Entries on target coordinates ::
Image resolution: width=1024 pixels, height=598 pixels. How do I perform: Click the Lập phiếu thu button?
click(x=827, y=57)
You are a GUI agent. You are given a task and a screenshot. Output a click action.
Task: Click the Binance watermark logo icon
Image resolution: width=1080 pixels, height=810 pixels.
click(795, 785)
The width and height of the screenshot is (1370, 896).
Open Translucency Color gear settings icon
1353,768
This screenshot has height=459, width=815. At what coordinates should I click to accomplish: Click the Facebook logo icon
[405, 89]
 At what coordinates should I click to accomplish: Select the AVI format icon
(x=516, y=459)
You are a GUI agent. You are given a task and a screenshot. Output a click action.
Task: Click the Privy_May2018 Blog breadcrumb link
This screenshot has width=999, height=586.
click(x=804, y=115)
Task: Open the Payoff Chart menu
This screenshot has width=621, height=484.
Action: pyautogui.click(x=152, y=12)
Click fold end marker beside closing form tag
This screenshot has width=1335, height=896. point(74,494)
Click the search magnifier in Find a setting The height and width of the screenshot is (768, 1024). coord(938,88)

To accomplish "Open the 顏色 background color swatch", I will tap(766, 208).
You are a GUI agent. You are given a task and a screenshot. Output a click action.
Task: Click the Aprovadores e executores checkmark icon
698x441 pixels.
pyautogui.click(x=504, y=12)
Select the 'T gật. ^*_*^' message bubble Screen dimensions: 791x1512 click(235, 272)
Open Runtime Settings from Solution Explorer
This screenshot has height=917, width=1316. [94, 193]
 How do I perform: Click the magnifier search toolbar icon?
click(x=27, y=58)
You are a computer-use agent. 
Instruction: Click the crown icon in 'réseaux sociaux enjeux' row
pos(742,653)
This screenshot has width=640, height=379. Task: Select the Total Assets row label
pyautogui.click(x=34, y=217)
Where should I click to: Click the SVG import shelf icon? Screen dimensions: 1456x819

Your goal :: Render the records from the line with "Task: Open the Payoff Chart menu" up to and including the line with "pyautogui.click(x=34, y=217)" as a numbered list, leaving out blank lines.

Complete output ::
1. Task: Open the Payoff Chart menu
2. This screenshot has width=621, height=484.
3. Action: pyautogui.click(x=152, y=12)
4. Click fold end marker beside closing form tag
5. This screenshot has width=1335, height=896. point(74,494)
6. Click the search magnifier in Find a setting The height and width of the screenshot is (768, 1024). coord(938,88)
7. To accomplish "Open the 顏色 background color swatch", I will tap(766, 208).
8. You are a GUI agent. You are given a task and a screenshot. Output a click action.
9. Task: Click the Aprovadores e executores checkmark icon
10. 698x441 pixels.
11. pyautogui.click(x=504, y=12)
12. Select the 'T gật. ^*_*^' message bubble Screen dimensions: 791x1512 click(235, 272)
13. Open Runtime Settings from Solution Explorer
14. This screenshot has height=917, width=1316. [94, 193]
15.  How do I perform: Click the magnifier search toolbar icon?
16. click(x=27, y=58)
17. You are a computer-use agent. 
18. Instruction: Click the crown icon in 'réseaux sociaux enjeux' row
19. pos(742,653)
20. This screenshot has width=640, height=379. Task: Select the Total Assets row label
21. pyautogui.click(x=34, y=217)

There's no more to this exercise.